Beaumarchais’s literary career was as stormy as his personal life. The Barber of Seville, which was based on an unfortunate alliance between his sister and the Spanish writer José Clavijo, was prohibited in 1773, then received with great success two years later. This play, which seems to borrow situation and plot from an older Italian comedy and from Molière’s The School for Wives, ridicules the figure of the jealous guardian. The latter, in love with his young ward, finds himself at the mercy of the girl, her true lover, Count Almaviva, and several sly servants and persons of lower caste, including the barber Figaro. Despite the conventionality of plot and characters–the play abounds in conspiracies and disguises, quid pro quos, and the usual stock comic situations and types–The Barber of Seville comes alive through the dexterity and wit with which Beaumarchais matches his characters and infuses originality into his scenes. What distinguishes The Barber of Seville from other French eighteenth century comedies is the blend of wit and cynicism in what seems at first to be a very traditional sentimental comedy. In The Barber of Seville, Beaumarchais portrays Count Almaviva as a sympathetic suitor who treats Rosine with respect.
The Marriage of Figaro picks up the story after the passage of some years; the count, now married to Rosine, here is depicted as a cynical womanizer. In this comedy, the brilliant sallies of the barber take on political significance, and Figaro emerges as a strong individual and an even stronger symbol. He epitomizes the spirit of the French Revolution and thus, in a sense, the spirit of France. The Marriage of Figaro was forbidden to be played for several years, and its 1784 premiere met with unqualified success. In this work, Beaumarchais turns comedy into what has been called universal satire–diatribes and insinuations against lawyers, courtiers, and the privileged classes in general, who, says Figaro, are often inferior to their servants. Like The Barber of Seville, The Marriage of Figaro is an elaborate construction of intrigue and incident. The main plot concerns the outwitting of Count Almaviva, the romantic lead of The Barber of Seville now turned libertine, by Figaro and the women of the play, one of whom is Figaro’s own fiancé, whom the count is pursuing. The high point of the play is Figaro’s famous monologue of the last act, in which he sums up his protests against the prevailing social and political order in France. The Marriage of Figaro is much more than a social satire, however, for Beaumarchais also describes with sensitivity different images of love, from the innocence of teenagers to the mature love of the countess, who tricks her husband into confessing his infidelity and makes him promise to end his adulterous affairs. The Marriage of Figaro is the most remarkable dramatic production of the century, and, a mixture of all comic genres, it is a veritable portrait of the period in which it appeared.

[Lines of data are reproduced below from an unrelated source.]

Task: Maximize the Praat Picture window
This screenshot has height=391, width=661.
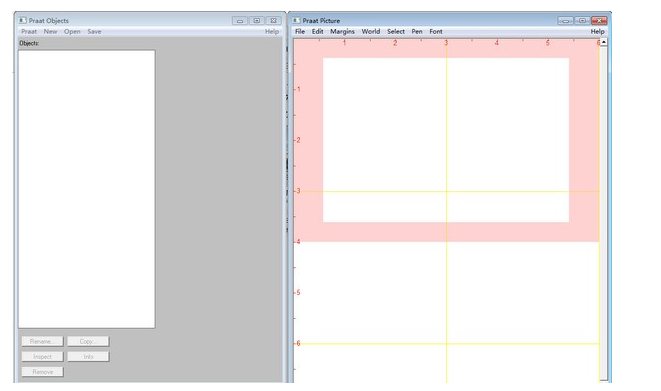Action: coord(582,21)
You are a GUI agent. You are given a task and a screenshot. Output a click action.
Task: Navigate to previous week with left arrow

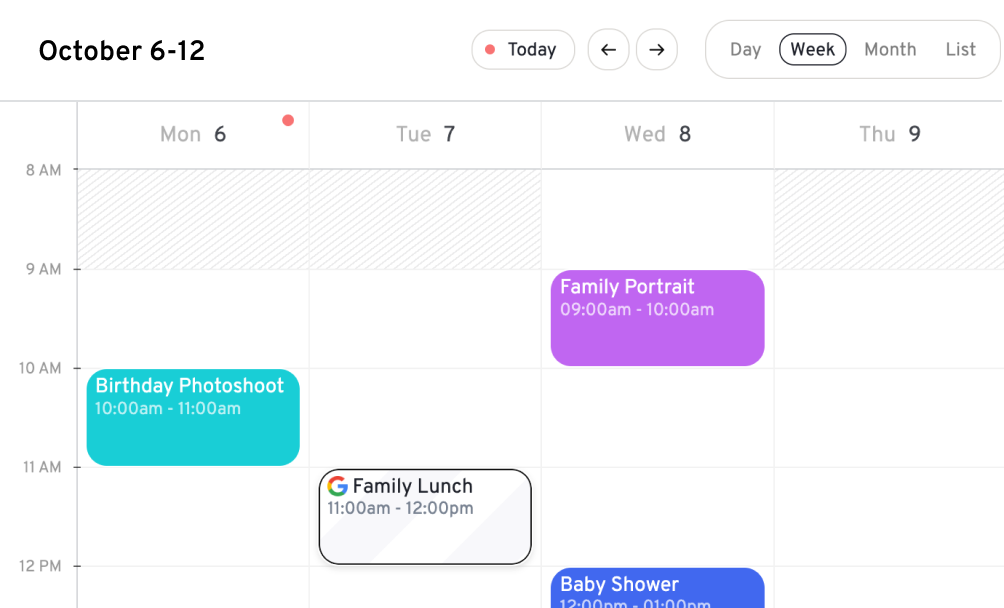[608, 50]
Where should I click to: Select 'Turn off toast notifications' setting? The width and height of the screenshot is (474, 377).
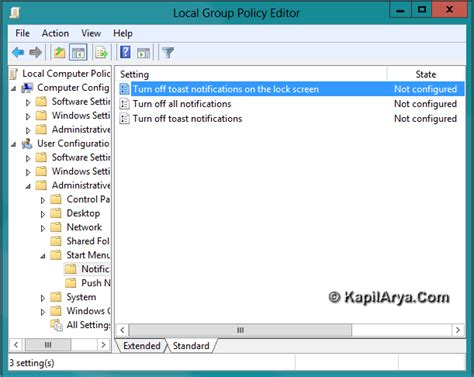[187, 119]
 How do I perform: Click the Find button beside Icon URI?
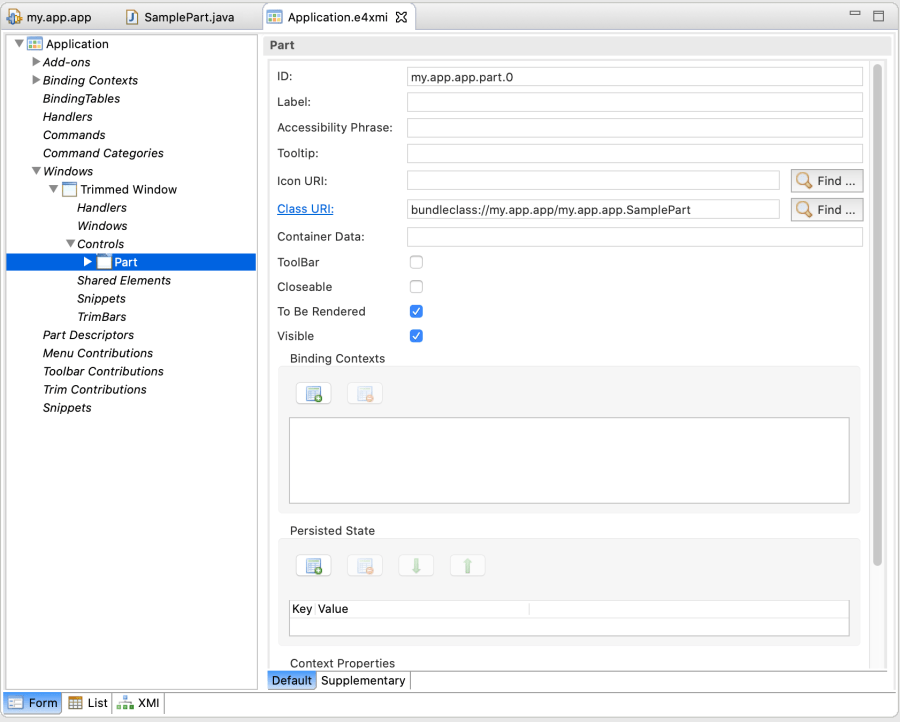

The playwright’s last years were marked, typically, by unusual events. He published the first complete edition of the works of Voltaire (1785-1790), furnished arms to the American revolutionists, became a revolutionary official in France (he had been a secret agent for Louis XVI), and later fled his country as an émigré. He died in Paris three years after his return from exile.